Records:
*-*-*
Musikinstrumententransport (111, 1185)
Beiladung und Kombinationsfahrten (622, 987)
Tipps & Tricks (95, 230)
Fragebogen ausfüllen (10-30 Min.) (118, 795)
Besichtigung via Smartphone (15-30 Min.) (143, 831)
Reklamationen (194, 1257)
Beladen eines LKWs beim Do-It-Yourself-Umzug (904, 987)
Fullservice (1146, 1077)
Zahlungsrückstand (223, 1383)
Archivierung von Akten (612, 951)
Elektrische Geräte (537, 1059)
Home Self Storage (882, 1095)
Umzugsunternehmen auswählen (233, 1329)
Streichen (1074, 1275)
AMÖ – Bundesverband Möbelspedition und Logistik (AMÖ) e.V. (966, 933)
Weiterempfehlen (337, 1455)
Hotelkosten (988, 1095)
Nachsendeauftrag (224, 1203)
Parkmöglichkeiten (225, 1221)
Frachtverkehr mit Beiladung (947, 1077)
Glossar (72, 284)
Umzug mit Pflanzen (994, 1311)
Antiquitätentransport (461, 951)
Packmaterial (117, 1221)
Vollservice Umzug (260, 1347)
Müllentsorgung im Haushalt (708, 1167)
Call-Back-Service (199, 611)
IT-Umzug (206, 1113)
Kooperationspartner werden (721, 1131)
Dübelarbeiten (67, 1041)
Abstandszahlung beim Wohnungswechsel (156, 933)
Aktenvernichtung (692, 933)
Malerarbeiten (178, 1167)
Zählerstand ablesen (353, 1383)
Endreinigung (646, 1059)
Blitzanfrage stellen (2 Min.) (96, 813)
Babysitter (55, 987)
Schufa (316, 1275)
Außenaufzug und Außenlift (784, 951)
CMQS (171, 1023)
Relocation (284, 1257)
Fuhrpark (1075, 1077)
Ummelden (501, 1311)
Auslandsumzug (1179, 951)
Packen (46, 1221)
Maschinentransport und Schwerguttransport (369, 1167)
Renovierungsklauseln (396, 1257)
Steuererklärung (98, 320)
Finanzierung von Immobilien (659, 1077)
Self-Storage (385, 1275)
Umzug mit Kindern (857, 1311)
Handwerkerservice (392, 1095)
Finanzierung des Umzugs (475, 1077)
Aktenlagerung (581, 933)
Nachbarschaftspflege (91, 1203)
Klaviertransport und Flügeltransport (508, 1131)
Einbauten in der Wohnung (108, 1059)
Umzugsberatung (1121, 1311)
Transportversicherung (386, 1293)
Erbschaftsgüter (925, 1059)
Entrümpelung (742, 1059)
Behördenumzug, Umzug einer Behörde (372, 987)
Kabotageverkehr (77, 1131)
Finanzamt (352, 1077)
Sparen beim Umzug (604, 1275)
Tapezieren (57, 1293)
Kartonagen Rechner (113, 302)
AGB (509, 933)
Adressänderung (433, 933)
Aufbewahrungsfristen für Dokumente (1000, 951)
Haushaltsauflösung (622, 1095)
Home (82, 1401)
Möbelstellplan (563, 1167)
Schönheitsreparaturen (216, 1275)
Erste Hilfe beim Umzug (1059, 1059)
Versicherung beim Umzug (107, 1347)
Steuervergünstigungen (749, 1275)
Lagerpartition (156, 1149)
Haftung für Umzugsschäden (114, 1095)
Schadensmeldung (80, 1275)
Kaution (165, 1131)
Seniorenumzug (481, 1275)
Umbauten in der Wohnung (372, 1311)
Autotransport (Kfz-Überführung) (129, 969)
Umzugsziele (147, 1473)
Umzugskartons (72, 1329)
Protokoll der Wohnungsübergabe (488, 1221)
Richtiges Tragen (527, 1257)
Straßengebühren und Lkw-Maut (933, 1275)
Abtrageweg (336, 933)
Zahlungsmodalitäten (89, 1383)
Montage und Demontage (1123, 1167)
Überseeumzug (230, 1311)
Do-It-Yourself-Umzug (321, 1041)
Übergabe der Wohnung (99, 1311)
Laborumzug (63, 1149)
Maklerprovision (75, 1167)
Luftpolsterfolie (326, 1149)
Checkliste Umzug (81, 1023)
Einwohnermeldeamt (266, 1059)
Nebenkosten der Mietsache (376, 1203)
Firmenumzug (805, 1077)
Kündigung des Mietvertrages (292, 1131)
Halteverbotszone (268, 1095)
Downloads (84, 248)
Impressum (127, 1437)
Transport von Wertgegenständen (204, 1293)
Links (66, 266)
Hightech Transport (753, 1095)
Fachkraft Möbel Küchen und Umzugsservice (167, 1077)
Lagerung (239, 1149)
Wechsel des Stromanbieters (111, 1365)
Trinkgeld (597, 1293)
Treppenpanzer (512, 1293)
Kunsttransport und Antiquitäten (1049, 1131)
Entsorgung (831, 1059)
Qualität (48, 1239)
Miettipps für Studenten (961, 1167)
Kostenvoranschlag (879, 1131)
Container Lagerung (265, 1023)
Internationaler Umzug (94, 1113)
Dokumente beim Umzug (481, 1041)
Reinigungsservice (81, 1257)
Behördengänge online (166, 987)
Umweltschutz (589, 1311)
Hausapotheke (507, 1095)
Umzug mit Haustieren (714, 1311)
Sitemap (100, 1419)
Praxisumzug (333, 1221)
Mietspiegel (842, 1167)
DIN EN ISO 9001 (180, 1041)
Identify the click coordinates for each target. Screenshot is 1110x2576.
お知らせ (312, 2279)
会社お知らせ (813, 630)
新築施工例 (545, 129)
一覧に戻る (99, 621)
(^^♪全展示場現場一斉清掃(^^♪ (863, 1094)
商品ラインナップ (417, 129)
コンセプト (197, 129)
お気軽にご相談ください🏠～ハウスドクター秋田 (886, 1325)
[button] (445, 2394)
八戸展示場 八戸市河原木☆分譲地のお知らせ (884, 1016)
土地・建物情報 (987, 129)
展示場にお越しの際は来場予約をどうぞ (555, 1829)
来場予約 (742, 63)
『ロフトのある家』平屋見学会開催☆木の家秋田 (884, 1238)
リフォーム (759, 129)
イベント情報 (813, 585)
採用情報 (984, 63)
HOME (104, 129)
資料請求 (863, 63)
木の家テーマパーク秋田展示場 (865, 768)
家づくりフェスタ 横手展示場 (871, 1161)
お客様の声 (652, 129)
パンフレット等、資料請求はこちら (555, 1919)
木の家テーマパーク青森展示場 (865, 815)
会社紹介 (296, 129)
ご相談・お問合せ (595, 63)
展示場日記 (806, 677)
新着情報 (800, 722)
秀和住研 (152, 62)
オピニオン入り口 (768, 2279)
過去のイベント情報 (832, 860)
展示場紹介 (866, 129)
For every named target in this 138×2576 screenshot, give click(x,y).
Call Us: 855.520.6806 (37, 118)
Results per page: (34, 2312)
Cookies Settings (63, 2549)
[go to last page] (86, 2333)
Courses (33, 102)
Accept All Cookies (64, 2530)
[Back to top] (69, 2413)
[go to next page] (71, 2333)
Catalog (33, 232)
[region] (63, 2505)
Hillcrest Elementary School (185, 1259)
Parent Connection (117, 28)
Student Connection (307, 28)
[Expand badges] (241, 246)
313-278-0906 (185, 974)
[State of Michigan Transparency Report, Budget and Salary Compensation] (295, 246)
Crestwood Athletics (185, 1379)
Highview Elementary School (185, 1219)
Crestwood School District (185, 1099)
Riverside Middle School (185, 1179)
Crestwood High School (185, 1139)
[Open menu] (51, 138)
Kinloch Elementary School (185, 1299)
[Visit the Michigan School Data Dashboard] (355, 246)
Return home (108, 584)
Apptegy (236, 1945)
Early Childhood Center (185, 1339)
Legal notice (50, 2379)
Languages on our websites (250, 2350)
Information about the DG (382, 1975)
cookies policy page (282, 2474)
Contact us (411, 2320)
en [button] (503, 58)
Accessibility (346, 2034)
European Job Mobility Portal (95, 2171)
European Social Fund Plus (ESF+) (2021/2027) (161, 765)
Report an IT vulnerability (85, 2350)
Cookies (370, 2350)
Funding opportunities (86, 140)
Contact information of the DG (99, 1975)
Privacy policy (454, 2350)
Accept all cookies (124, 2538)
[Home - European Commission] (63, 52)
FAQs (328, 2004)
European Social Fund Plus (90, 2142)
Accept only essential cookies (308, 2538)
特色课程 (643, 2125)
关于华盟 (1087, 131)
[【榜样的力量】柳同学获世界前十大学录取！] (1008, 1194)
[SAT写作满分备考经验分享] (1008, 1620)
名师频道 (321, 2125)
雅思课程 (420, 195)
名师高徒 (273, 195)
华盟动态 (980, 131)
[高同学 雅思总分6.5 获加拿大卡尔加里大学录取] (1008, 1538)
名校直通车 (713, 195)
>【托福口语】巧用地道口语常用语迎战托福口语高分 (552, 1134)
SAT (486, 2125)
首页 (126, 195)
*-*-*
Work instruction: Above are some lines. Repeat exactly, and only, those from the line that has "European Social Fund Plus (90, 2142)" through the line that has "名校直通车 (713, 195)".

Solution below:
European Social Fund Plus (90, 2142)
Accept only essential cookies (308, 2538)
特色课程 (643, 2125)
关于华盟 (1087, 131)
[【榜样的力量】柳同学获世界前十大学录取！] (1008, 1194)
[SAT写作满分备考经验分享] (1008, 1620)
名师频道 (321, 2125)
雅思课程 (420, 195)
名师高徒 (273, 195)
华盟动态 (980, 131)
[高同学 雅思总分6.5 获加拿大卡尔加里大学录取] (1008, 1538)
名校直通车 (713, 195)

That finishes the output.